To do: Could you repeat every one of the following entries word for word, keeping each line as it is?

Data for this exercise:
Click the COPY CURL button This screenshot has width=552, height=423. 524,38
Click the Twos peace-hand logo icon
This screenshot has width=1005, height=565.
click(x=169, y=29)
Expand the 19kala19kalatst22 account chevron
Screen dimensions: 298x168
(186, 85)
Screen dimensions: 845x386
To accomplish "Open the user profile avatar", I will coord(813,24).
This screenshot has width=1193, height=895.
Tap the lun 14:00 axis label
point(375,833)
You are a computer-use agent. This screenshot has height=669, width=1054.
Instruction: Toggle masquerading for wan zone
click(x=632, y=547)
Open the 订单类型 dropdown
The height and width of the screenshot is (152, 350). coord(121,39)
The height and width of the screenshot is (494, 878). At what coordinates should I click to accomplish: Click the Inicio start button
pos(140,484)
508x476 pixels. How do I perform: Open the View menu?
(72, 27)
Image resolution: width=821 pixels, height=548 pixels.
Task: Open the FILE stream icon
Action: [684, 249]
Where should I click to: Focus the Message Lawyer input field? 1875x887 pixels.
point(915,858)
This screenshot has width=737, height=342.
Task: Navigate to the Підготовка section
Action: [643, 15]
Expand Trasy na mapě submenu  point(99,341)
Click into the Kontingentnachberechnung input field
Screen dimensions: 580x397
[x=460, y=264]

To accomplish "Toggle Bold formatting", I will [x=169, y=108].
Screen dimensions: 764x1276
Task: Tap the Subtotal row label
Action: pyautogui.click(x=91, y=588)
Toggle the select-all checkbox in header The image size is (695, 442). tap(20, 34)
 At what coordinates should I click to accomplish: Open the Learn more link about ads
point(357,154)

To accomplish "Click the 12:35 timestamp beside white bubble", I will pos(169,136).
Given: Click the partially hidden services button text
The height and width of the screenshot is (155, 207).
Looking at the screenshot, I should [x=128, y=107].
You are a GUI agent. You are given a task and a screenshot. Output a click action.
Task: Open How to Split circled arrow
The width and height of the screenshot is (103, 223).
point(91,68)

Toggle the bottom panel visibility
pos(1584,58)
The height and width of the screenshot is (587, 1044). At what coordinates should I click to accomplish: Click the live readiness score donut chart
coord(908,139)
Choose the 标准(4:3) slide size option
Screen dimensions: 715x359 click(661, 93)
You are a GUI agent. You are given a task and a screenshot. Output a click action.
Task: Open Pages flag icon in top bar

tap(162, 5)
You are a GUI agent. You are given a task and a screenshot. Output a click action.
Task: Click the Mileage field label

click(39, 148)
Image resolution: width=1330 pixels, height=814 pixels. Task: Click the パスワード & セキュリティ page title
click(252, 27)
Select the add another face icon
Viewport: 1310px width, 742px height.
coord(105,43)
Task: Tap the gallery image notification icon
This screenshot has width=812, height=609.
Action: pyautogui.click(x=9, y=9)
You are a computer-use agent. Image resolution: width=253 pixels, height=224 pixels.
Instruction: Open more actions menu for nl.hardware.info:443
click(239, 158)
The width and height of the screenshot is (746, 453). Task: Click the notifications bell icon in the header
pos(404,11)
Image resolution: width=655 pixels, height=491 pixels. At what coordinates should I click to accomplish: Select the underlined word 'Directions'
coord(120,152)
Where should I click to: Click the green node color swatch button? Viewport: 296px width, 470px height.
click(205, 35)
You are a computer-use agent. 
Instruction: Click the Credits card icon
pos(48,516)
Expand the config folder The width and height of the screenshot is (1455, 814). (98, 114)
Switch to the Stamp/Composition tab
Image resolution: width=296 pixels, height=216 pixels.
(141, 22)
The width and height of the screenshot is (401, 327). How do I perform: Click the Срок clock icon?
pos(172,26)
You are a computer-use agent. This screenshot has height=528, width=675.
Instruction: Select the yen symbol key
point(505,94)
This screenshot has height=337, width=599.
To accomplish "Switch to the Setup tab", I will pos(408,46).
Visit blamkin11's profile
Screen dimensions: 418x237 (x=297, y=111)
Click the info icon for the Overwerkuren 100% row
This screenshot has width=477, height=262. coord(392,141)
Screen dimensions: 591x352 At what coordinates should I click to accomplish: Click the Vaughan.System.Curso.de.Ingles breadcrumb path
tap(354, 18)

Task result:
Click the COPY CURL button This screenshot has width=552, height=423. 524,38
Click the Twos peace-hand logo icon
This screenshot has width=1005, height=565.
click(x=169, y=29)
Expand the 19kala19kalatst22 account chevron
Screen dimensions: 298x168
(186, 85)
Screen dimensions: 845x386
To accomplish "Open the user profile avatar", I will coord(813,24).
This screenshot has width=1193, height=895.
Tap the lun 14:00 axis label
point(375,833)
You are a computer-use agent. This screenshot has height=669, width=1054.
Instruction: Toggle masquerading for wan zone
click(x=632, y=547)
Open the 订单类型 dropdown
The height and width of the screenshot is (152, 350). coord(121,39)
The height and width of the screenshot is (494, 878). At what coordinates should I click to accomplish: Click the Inicio start button
pos(140,484)
508x476 pixels. How do I perform: Open the View menu?
(72, 27)
Image resolution: width=821 pixels, height=548 pixels.
Task: Open the FILE stream icon
Action: [684, 249]
Where should I click to: Focus the Message Lawyer input field? 1875x887 pixels.
point(915,858)
This screenshot has width=737, height=342.
Task: Navigate to the Підготовка section
Action: [643, 15]
Expand Trasy na mapě submenu  point(99,341)
Click into the Kontingentnachberechnung input field
Screen dimensions: 580x397
[x=460, y=264]

To accomplish "Toggle Bold formatting", I will [x=169, y=108].
Screen dimensions: 764x1276
Task: Tap the Subtotal row label
Action: pyautogui.click(x=91, y=588)
Toggle the select-all checkbox in header The image size is (695, 442). tap(20, 34)
 At what coordinates should I click to accomplish: Open the Learn more link about ads
point(357,154)

To accomplish "Click the 12:35 timestamp beside white bubble", I will pos(169,136).
Given: Click the partially hidden services button text
The height and width of the screenshot is (155, 207).
Looking at the screenshot, I should [x=128, y=107].
You are a GUI agent. You are given a task and a screenshot. Output a click action.
Task: Open How to Split circled arrow
The width and height of the screenshot is (103, 223).
point(91,68)

Toggle the bottom panel visibility
pos(1584,58)
The height and width of the screenshot is (587, 1044). At what coordinates should I click to accomplish: Click the live readiness score donut chart
coord(908,139)
Choose the 标准(4:3) slide size option
Screen dimensions: 715x359 click(661, 93)
You are a GUI agent. You are given a task and a screenshot. Output a click action.
Task: Open Pages flag icon in top bar

tap(162, 5)
You are a GUI agent. You are given a task and a screenshot. Output a click action.
Task: Click the Mileage field label

click(39, 148)
Image resolution: width=1330 pixels, height=814 pixels. Task: Click the パスワード & セキュリティ page title
click(252, 27)
Select the add another face icon
Viewport: 1310px width, 742px height.
coord(105,43)
Task: Tap the gallery image notification icon
This screenshot has width=812, height=609.
Action: pyautogui.click(x=9, y=9)
You are a computer-use agent. Image resolution: width=253 pixels, height=224 pixels.
Instruction: Open more actions menu for nl.hardware.info:443
click(239, 158)
The width and height of the screenshot is (746, 453). Task: Click the notifications bell icon in the header
pos(404,11)
Image resolution: width=655 pixels, height=491 pixels. At what coordinates should I click to accomplish: Select the underlined word 'Directions'
coord(120,152)
Where should I click to: Click the green node color swatch button? Viewport: 296px width, 470px height.
click(205, 35)
You are a computer-use agent. 
Instruction: Click the Credits card icon
pos(48,516)
Expand the config folder The width and height of the screenshot is (1455, 814). (98, 114)
Switch to the Stamp/Composition tab
Image resolution: width=296 pixels, height=216 pixels.
(141, 22)
The width and height of the screenshot is (401, 327). How do I perform: Click the Срок clock icon?
pos(172,26)
You are a computer-use agent. This screenshot has height=528, width=675.
Instruction: Select the yen symbol key
point(505,94)
This screenshot has height=337, width=599.
To accomplish "Switch to the Setup tab", I will pos(408,46).
Visit blamkin11's profile
Screen dimensions: 418x237 (x=297, y=111)
Click the info icon for the Overwerkuren 100% row
This screenshot has width=477, height=262. coord(392,141)
Screen dimensions: 591x352 At what coordinates should I click to accomplish: Click the Vaughan.System.Curso.de.Ingles breadcrumb path
tap(354, 18)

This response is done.